The article refers to the hundred years of flood control activities in the United States as a "failed experiment." It quotes the Association of State Floodplain Managers saying, “Even the best flood-control systems or structures cannot completely eliminate the risk of flooding from all flood events.” Lining our rivers with levees funnels the problem downstream where, when the levees break or end, the damage is often much worse. The article documents a number of other attempts to engineer a solution to the problem over the years. All have failed to truly resolve the problem. Many, in fact, have simply exacerbated the problem.
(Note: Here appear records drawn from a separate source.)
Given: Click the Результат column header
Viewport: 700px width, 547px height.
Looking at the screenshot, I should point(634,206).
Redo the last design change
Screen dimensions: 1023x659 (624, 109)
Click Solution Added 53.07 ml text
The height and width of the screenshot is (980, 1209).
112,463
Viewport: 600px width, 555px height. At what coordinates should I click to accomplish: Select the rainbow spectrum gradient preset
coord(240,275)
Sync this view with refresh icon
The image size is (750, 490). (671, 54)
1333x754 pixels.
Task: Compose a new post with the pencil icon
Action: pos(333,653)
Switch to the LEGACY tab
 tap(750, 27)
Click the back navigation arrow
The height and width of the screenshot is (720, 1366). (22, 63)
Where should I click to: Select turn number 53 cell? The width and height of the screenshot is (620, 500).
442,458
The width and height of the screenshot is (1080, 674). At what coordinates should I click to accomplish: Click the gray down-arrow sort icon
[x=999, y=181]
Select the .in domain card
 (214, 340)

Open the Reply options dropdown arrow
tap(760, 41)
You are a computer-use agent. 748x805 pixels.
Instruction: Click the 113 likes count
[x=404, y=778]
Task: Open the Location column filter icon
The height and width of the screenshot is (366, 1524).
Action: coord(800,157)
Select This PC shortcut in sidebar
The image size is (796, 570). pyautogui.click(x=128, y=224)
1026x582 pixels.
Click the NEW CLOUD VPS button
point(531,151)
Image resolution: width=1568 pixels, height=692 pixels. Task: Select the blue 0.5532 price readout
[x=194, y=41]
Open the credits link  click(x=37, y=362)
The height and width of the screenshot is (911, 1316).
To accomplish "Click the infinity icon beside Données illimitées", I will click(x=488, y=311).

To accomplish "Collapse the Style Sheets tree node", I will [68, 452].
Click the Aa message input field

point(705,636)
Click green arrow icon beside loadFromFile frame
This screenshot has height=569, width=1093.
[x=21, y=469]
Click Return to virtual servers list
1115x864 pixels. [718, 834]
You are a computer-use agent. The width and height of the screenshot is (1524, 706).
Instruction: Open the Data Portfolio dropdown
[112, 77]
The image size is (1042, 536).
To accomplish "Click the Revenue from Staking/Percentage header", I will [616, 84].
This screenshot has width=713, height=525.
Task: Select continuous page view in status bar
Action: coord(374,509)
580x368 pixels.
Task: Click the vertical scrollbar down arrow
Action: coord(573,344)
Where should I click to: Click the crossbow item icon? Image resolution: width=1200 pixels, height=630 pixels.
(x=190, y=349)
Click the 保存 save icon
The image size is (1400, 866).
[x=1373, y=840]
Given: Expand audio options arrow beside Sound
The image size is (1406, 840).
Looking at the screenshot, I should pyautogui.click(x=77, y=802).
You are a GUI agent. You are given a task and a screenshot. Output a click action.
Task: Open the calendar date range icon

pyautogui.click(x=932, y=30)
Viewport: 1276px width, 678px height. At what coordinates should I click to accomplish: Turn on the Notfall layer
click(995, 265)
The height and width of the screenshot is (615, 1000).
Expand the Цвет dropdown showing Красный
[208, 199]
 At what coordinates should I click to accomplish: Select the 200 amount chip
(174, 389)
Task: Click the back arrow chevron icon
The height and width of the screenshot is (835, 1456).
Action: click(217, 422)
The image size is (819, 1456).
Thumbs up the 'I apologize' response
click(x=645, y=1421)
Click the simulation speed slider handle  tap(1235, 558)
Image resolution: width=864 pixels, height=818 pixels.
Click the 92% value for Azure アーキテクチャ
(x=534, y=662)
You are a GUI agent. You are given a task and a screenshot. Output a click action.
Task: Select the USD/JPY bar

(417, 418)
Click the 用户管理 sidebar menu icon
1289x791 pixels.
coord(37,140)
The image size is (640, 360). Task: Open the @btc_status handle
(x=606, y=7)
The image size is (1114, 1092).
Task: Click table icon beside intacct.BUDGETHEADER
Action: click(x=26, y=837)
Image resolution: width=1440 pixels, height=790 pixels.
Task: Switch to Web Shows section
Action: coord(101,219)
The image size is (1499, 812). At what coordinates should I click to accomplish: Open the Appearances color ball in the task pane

At some point, all the levees and dams and reservoirs were placed to protect development that has grown unchecked into otherwise vulnerable areas. This, then, is the essence of the statement above that "it's not the hazard itself that's the disaster... it's how we build and live in those areas that's the disaster." The article makes note of a number of things Federal, state and local governments are doing to improve building codes, development plans, and hazard mitigation.
Unfortunately, until we stop blaming "Mother Nature" and start pointing to our own actions as the cause of the problem, the damage and, most sobering, the lost lives will continue.